PROBLEM
Each line from the one that holds "Task: Go to SAHA website" to the end of the entries is to be given again exactly. Do not include pictures.

+ + +

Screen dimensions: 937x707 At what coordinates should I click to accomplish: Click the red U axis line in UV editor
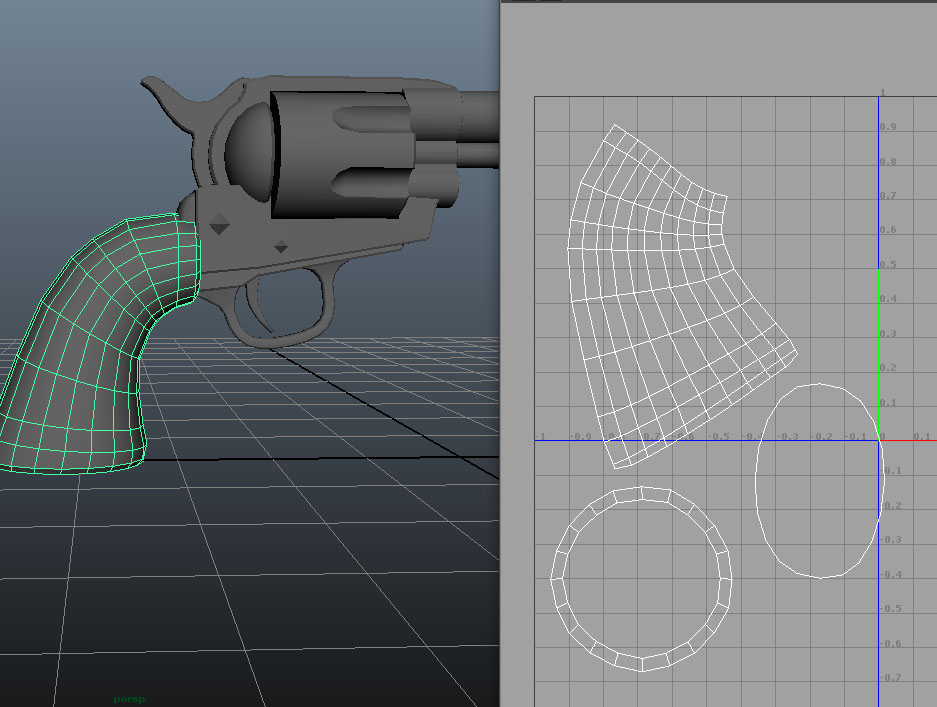pos(910,440)
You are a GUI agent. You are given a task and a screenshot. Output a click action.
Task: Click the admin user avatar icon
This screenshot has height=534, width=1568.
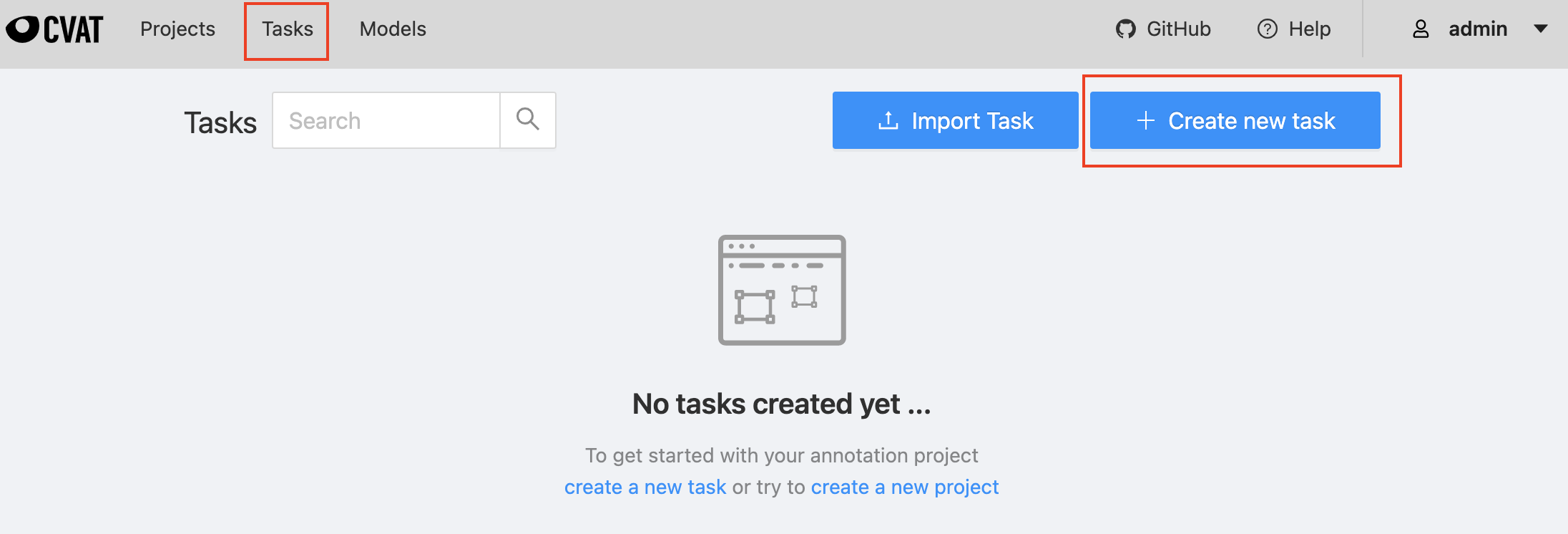point(1421,29)
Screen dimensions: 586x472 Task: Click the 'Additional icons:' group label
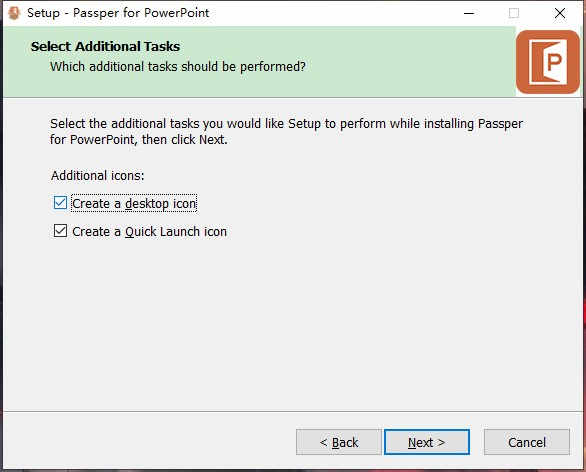tap(98, 176)
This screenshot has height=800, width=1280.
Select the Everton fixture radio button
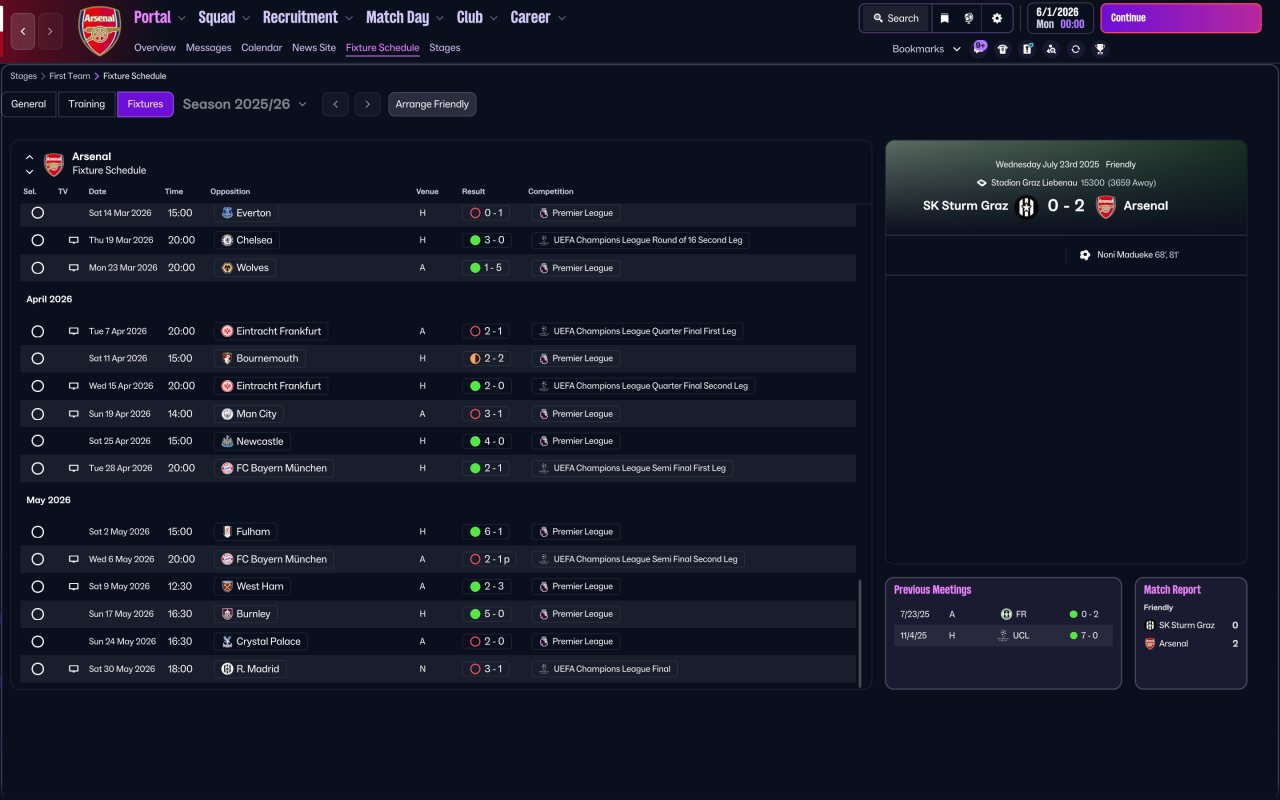37,213
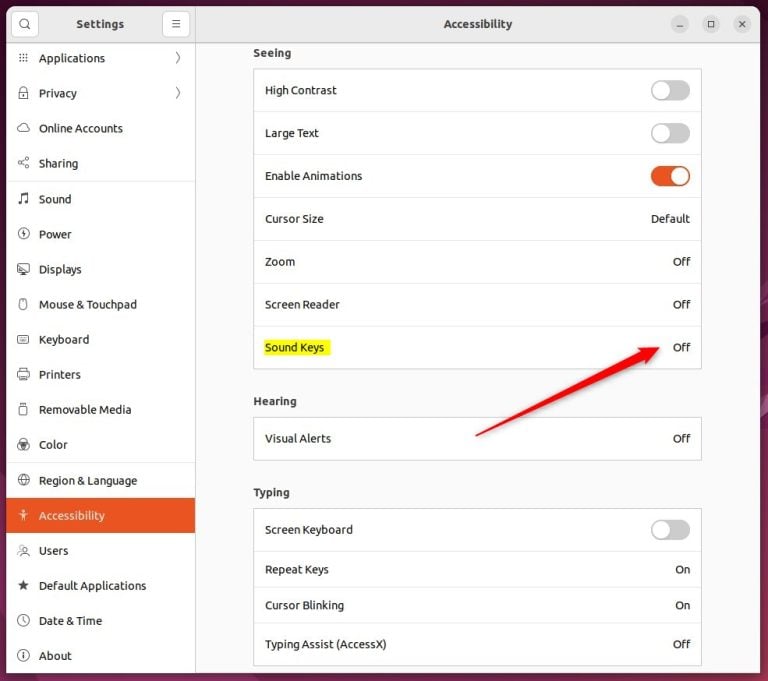Toggle the High Contrast switch
Viewport: 768px width, 681px height.
click(x=670, y=90)

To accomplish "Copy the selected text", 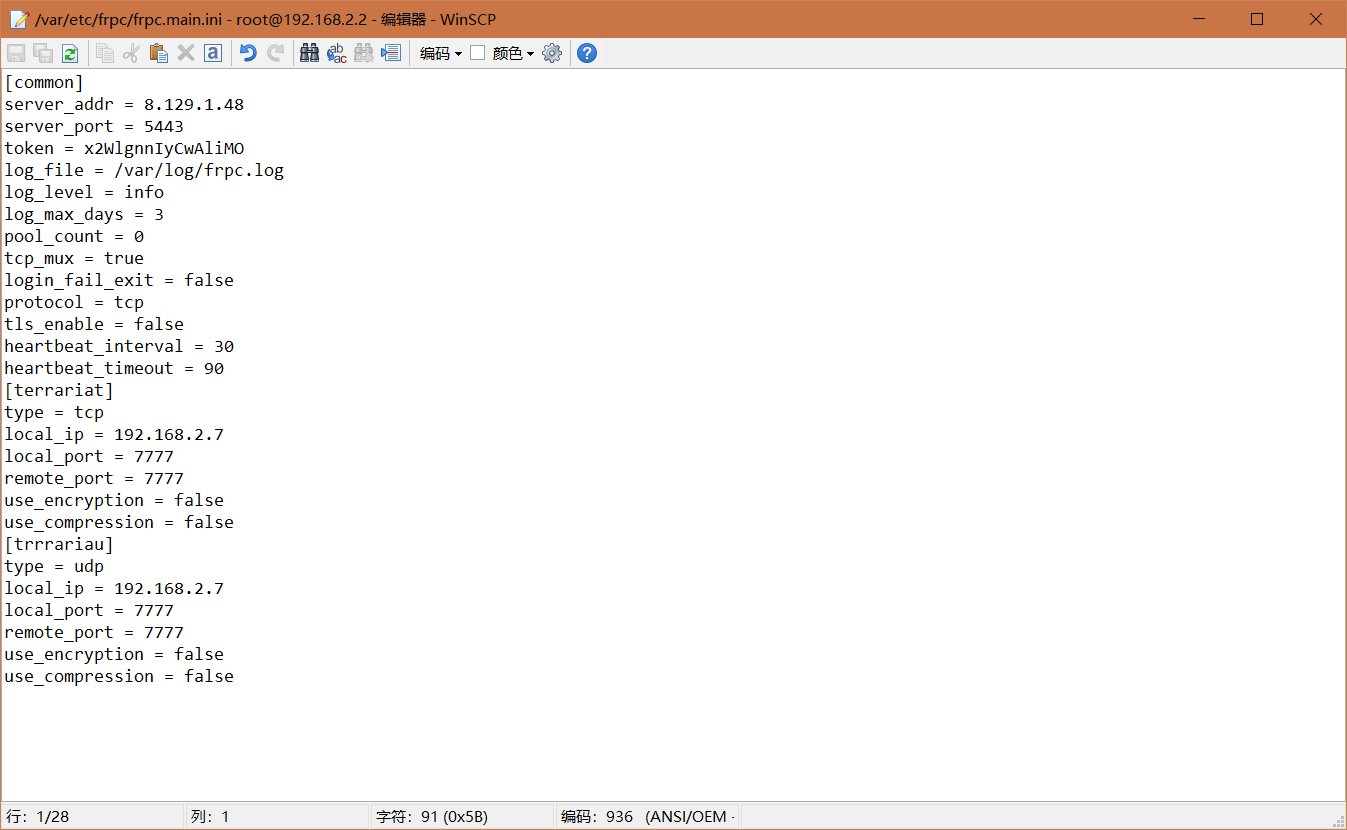I will coord(104,52).
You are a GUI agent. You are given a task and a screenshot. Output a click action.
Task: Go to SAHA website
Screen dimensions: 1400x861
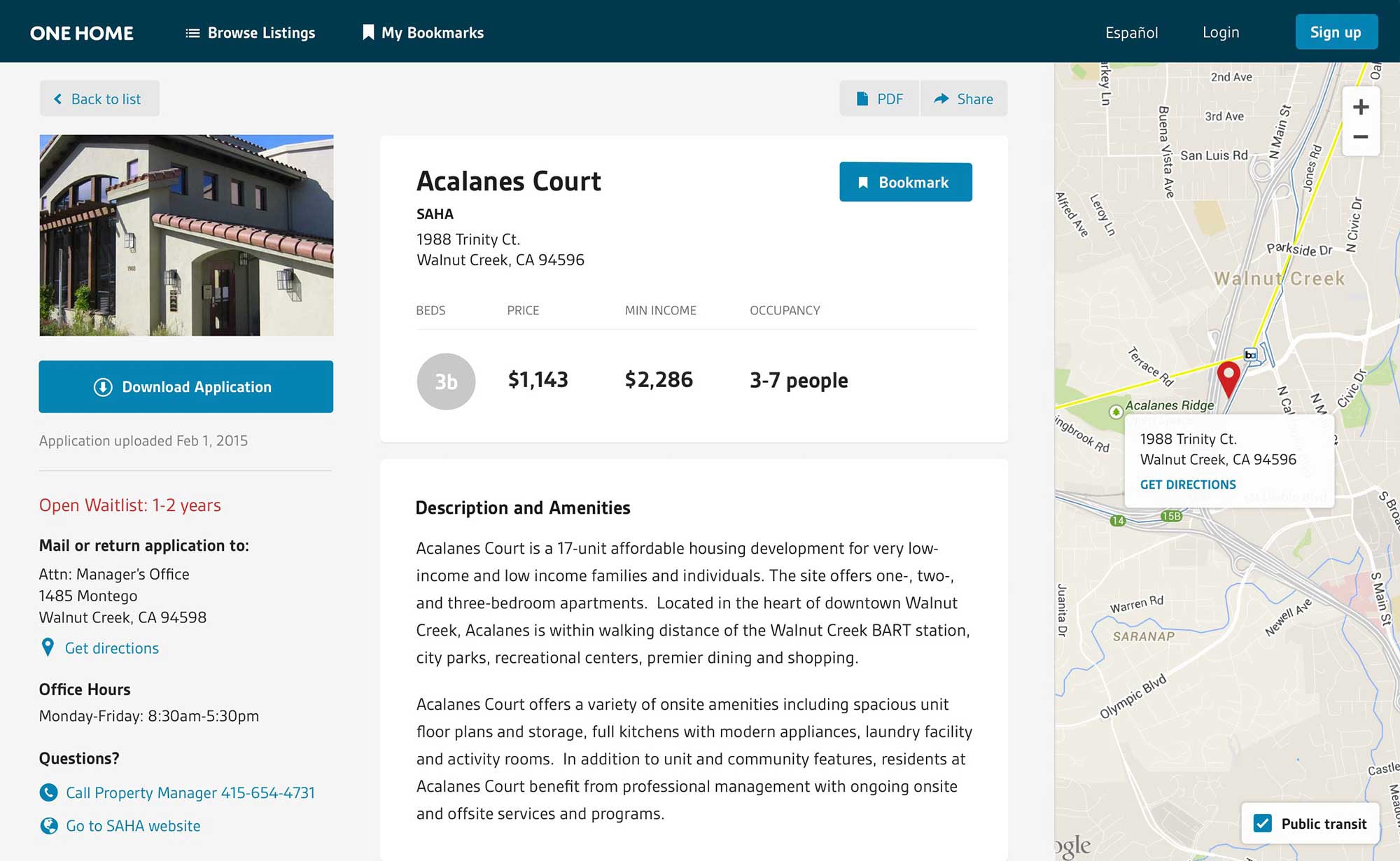click(132, 826)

+ + +

EXERCISE RESULT
Task: Go to SAHA website
Screen dimensions: 1400x861
click(132, 826)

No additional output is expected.